Exercise requirements:
Rewrite the rows from the line with "Given: Click the PCI DSS badge" through the end of the rows, putting "icon" in place of "badge" and keeping everything else the same. Leave the pictures out.

==========

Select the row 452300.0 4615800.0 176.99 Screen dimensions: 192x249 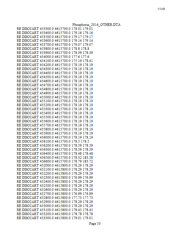[x=55, y=177]
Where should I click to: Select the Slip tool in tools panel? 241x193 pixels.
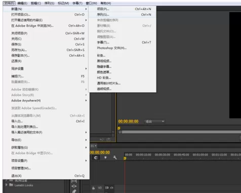pos(74,181)
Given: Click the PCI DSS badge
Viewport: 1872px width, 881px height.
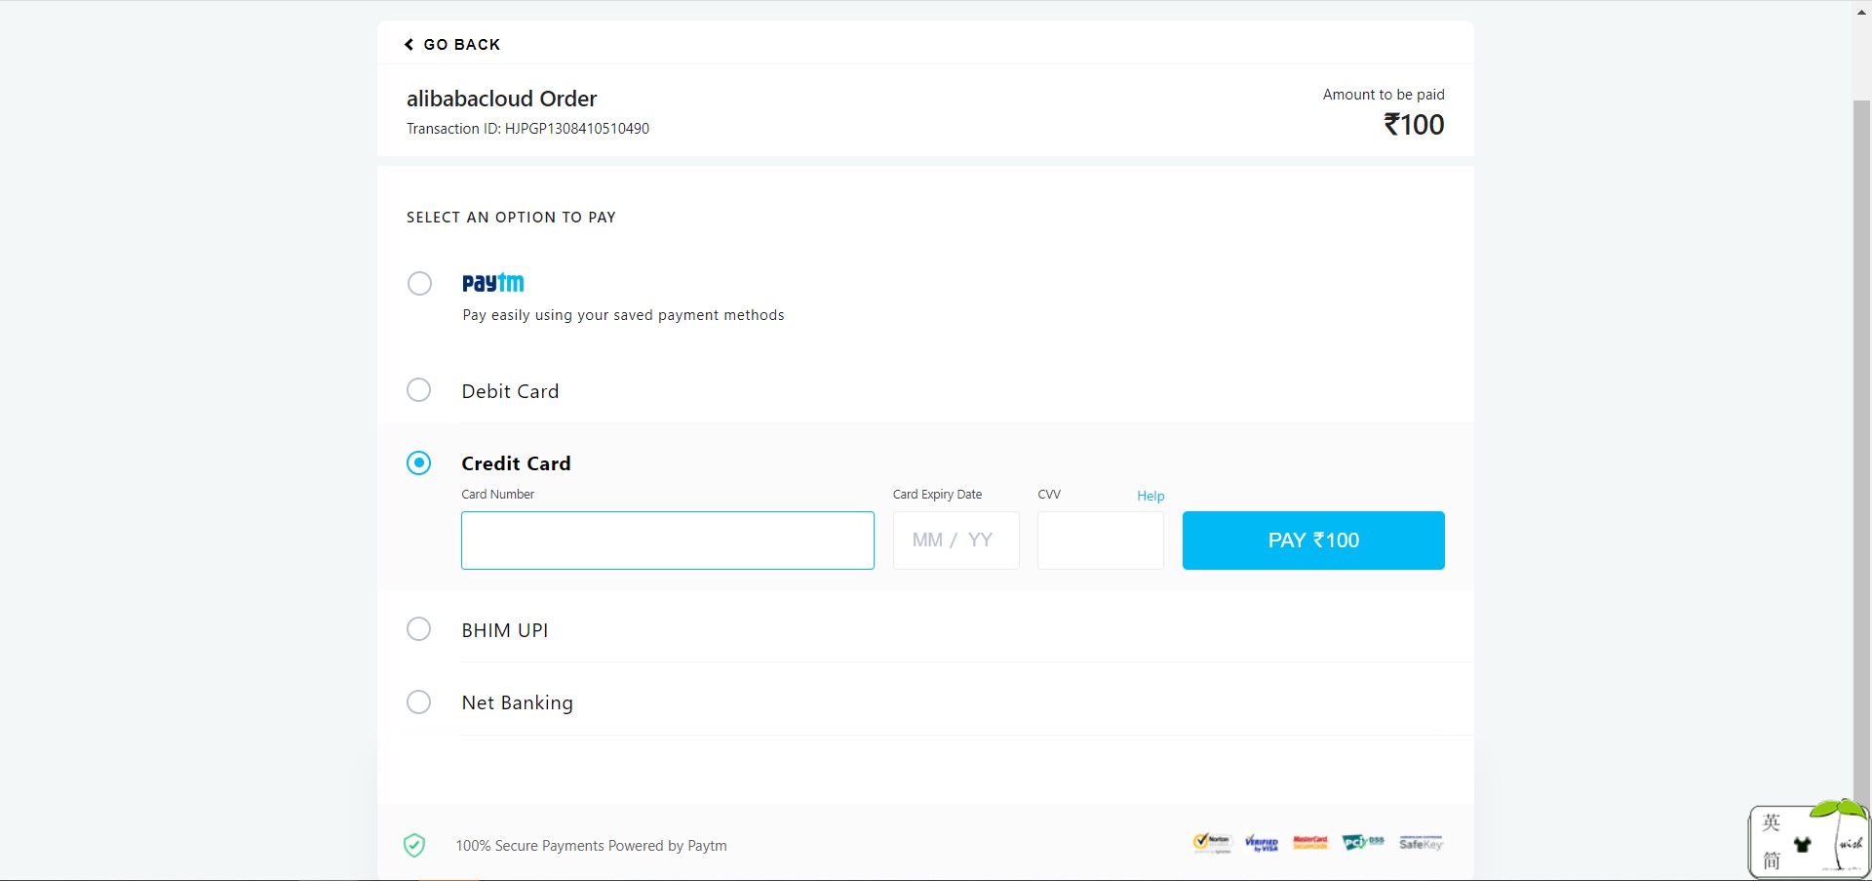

==========

Output for this task:
Given: Click the PCI DSS icon
Viewport: 1872px width, 881px height.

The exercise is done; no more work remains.